**Set task:** In the passage about Mary Magdalene and Jesus, what does the Aramaic word "Rabbouni" mean?

**Provided passage:**
-- Start --

14 As soon as she had said this, she turned around and saw Jesus standing there, but she didn’t know it was Jesus.
15 Jesus said to her, “Woman, why are you crying? Who are you looking for?”
Thinking he was the gardener, she replied, “Sir, if you have carried him away, tell me where you have put him and I will get him.”
16 Jesus said to her, “Mary.”
She turned and said to him in Aramaic, “Rabbouni” (which means Teacher).
17 Jesus said to her, “Don’t hold on to me, for I haven’t yet gone up to my Father. Go to my brothers and sisters and tell them, ‘I’m going up to my Father and your Father, to my God and your God.’”
18 Mary Magdalene left and announced to the disciples, “I’ve seen the Lord.” Then she told them what he said to her.

-- End --

**Raw data:**

-- Start --

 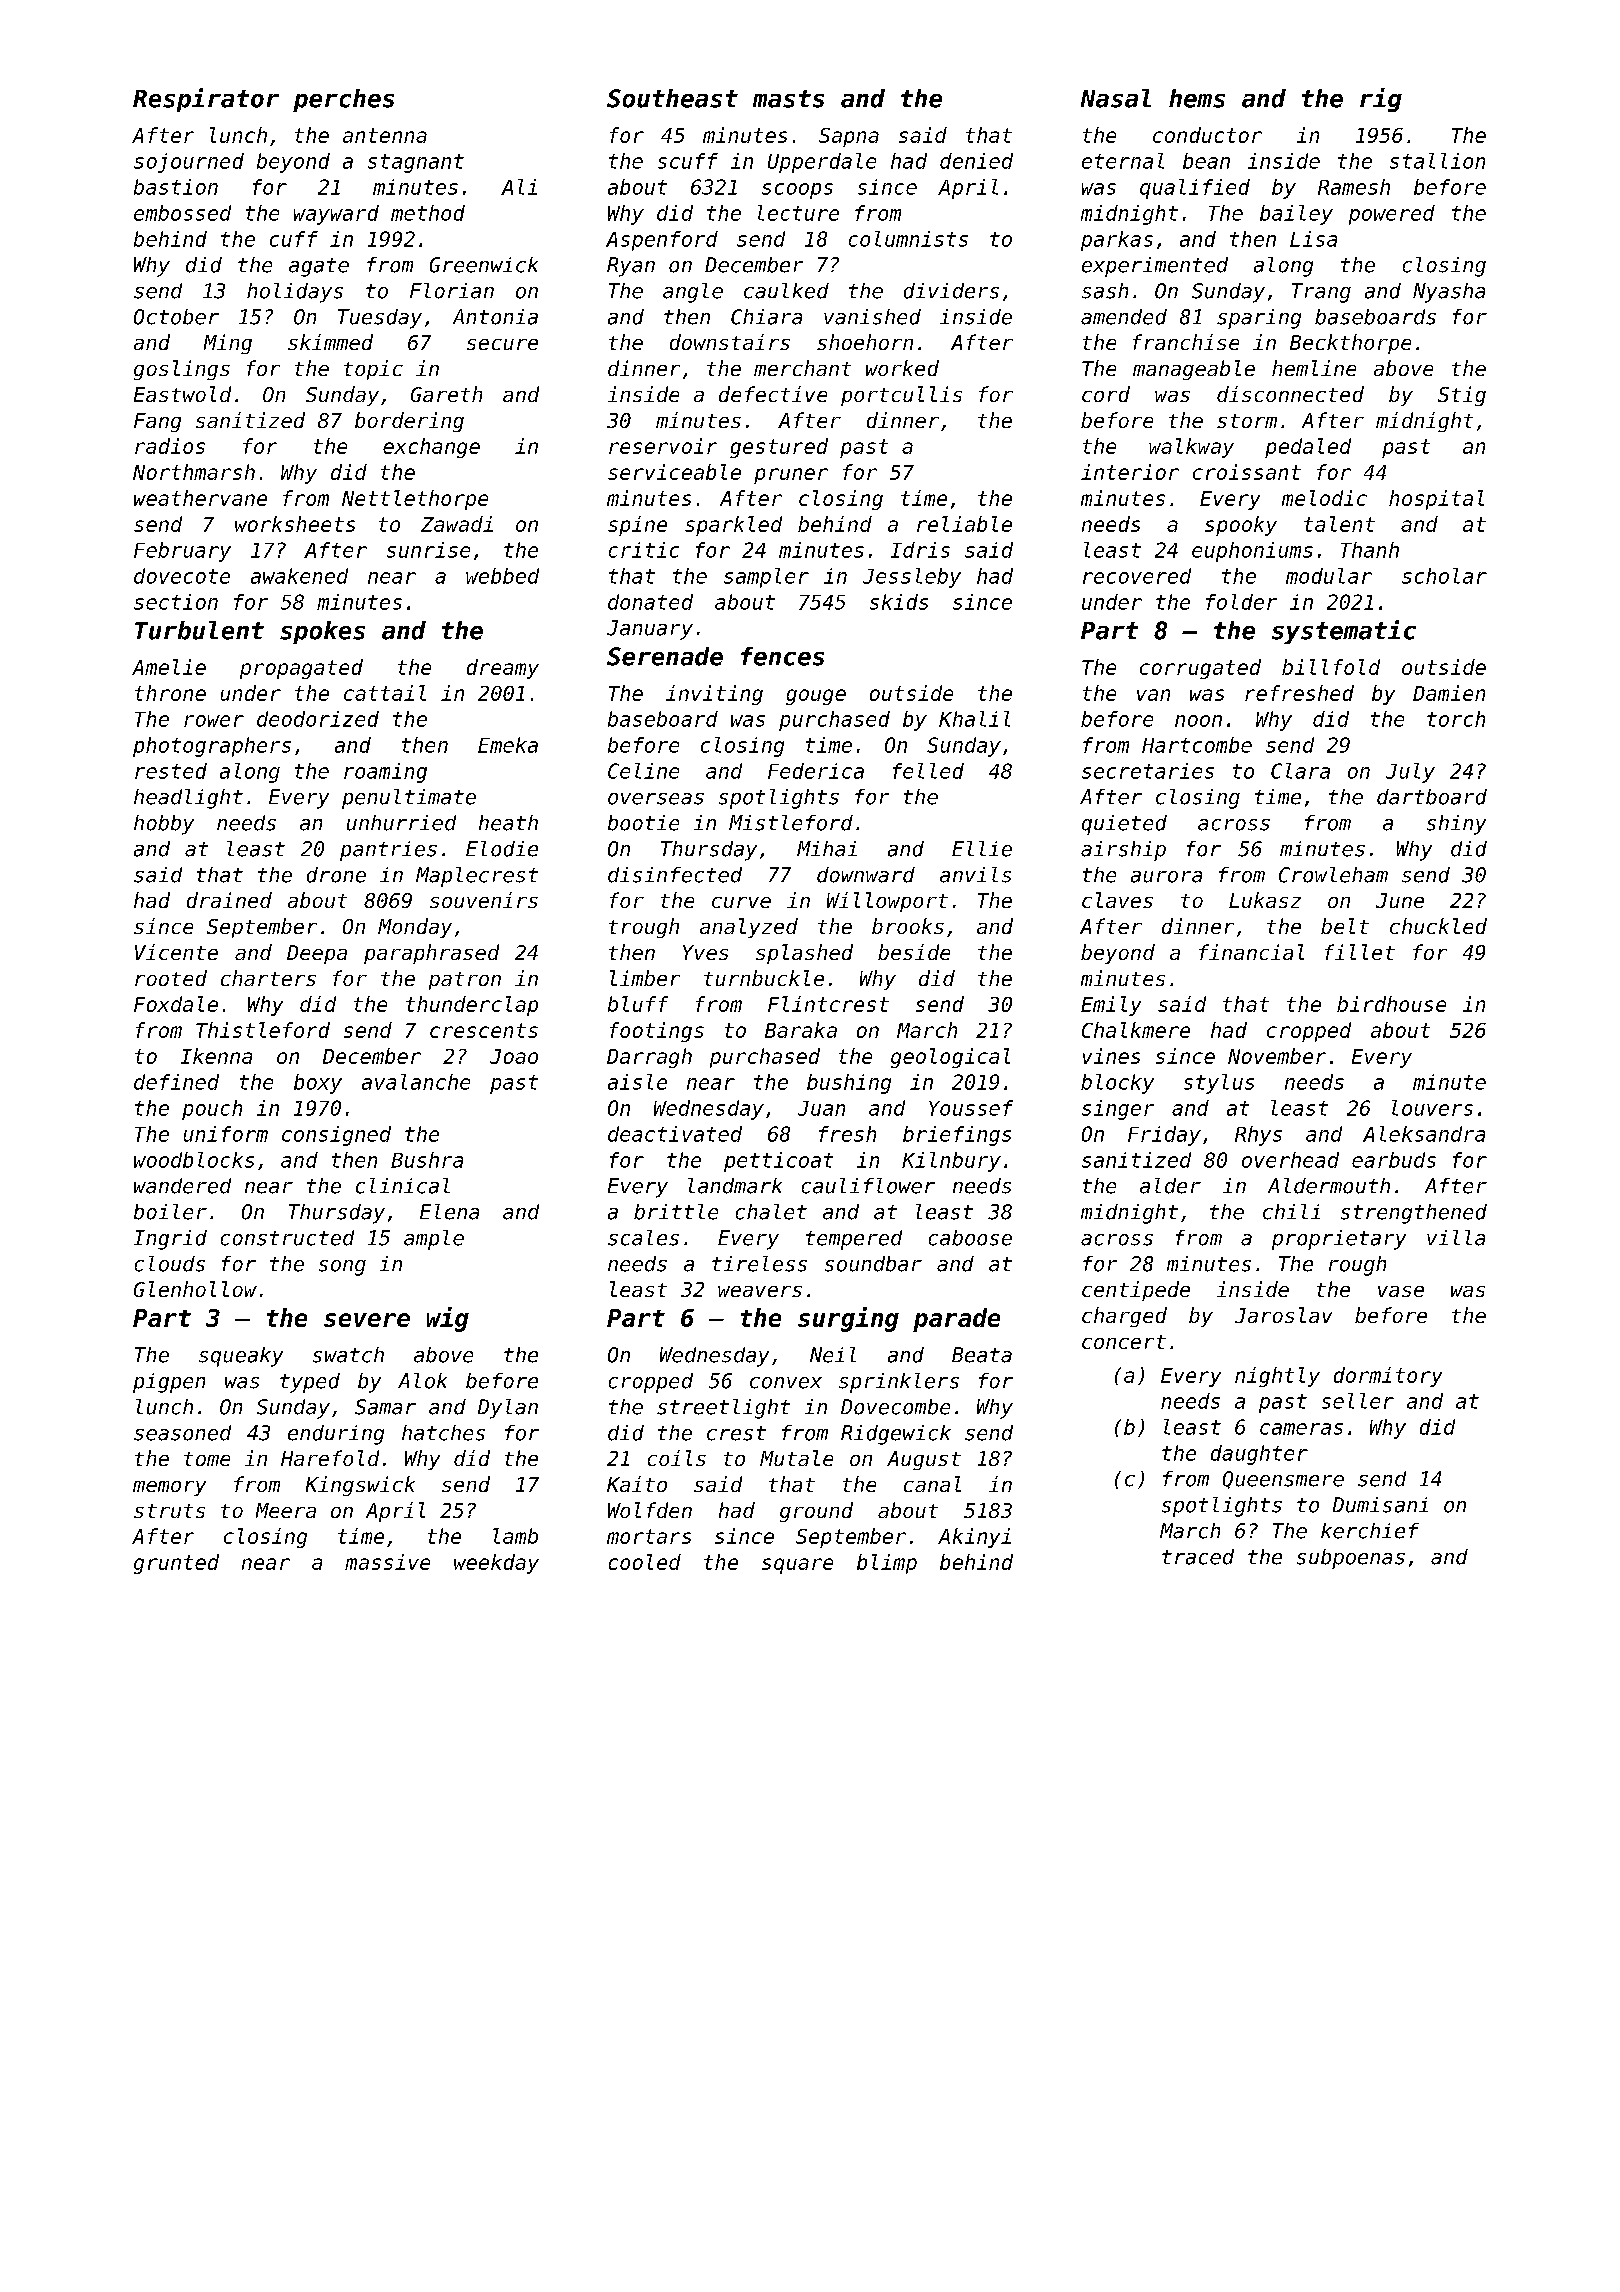 What do you see at coordinates (343, 100) in the document?
I see `perches` at bounding box center [343, 100].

-- End --

**The solution:** It means Teacher.